HELPFUL HINTS
DEAR HELOISE: A thought for individuals: Donate your hair to cancer patients. Just do a simple search of “donate hair,” and you’ll get several websites with information and instructions. Basically, they want either a ponytail or braid that’s 10 to 12 inches long of clean, not chemically treated, hair.
DEAR READER: This is an excellent way to give, especially since many of us have let our hair grow during the pandemic. At Cancer.net we found some guidelines: Choose where to send your hair. Organizations can have different processes, so choose one you are comfortable with.
Familiarize yourself with the donation requirements. For example, find out the minimum length they accept or whether they accept chemically treated hair, etc.
Find out if you can donate from home, or what instructions you and your hairdresser must follow.
I love the way my readers keep finding ways to help those in need, keeping the giving spirit alive no matter what goes on around us.
DEAR HELOISE: Now in my 80s, I recall early years when I had little interest in family history. Today, I would treasure finding any information about previous generations. People should take a long-range view of their family history and preserve letters, notes and documents that would give some insight into the lives our forbears lived. Someone a generation or more in the future will find such information priceless. Keep notes. Label photographs.
mmmDEAR READER: I agree with you. We see smiling faces of family members, but to people who never met them they are strangers. So many important events are lost if no one makes a note of it to pass on to the next generation.

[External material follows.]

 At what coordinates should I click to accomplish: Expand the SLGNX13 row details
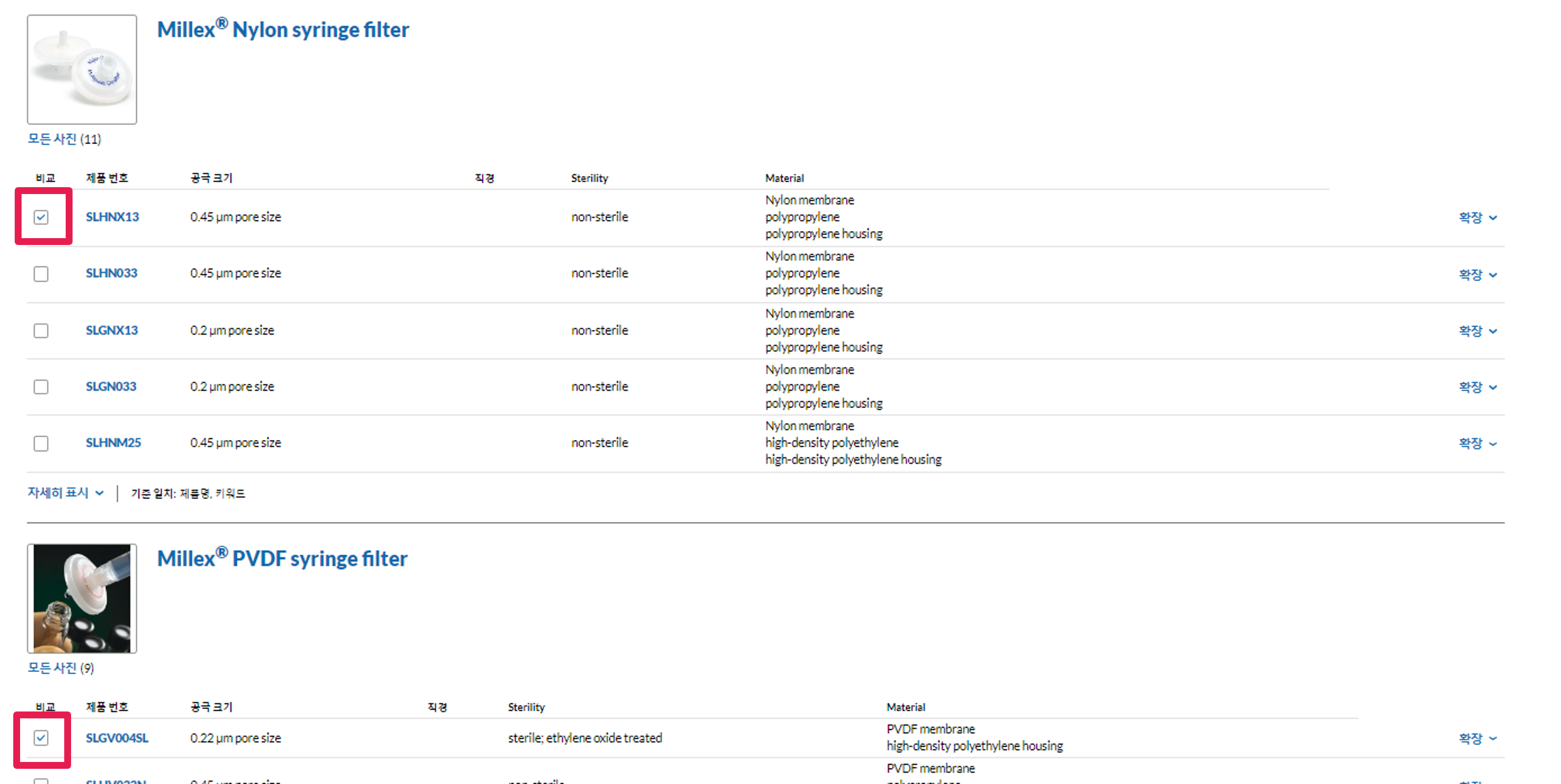[x=1477, y=331]
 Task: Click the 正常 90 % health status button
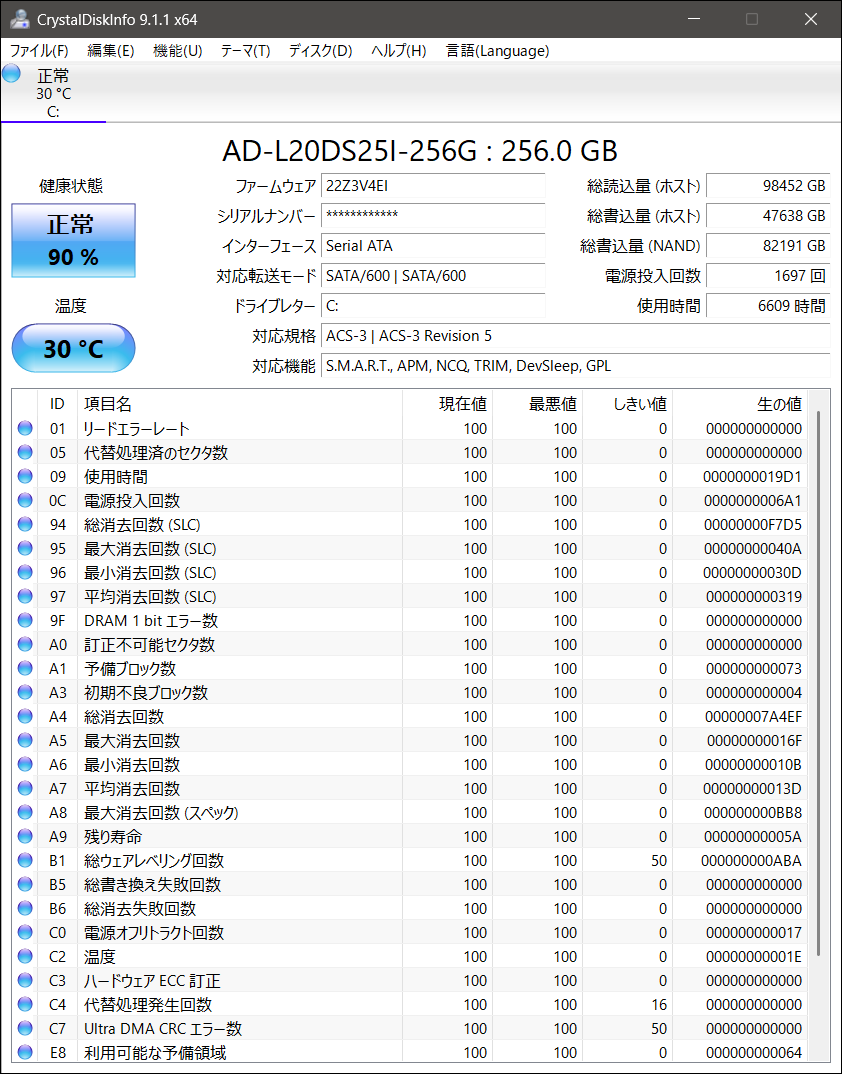[73, 241]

DEAR HELOISE: How about the slew of graduation announcements arriving from kids you have never met who obviously have hijacked their parents’ address book looking for loot? Even worse, announcements arriving in a parent’s handwriting. This bank is closed, especially when no thank you note is sent.
DEAR HELOISE: When I’m feeling blue, I reach for a favorite poem. It always lifts my spirits and gives me encouragement.
DEAR READER: We all need a lift now and then, and there is something very calming about poetry.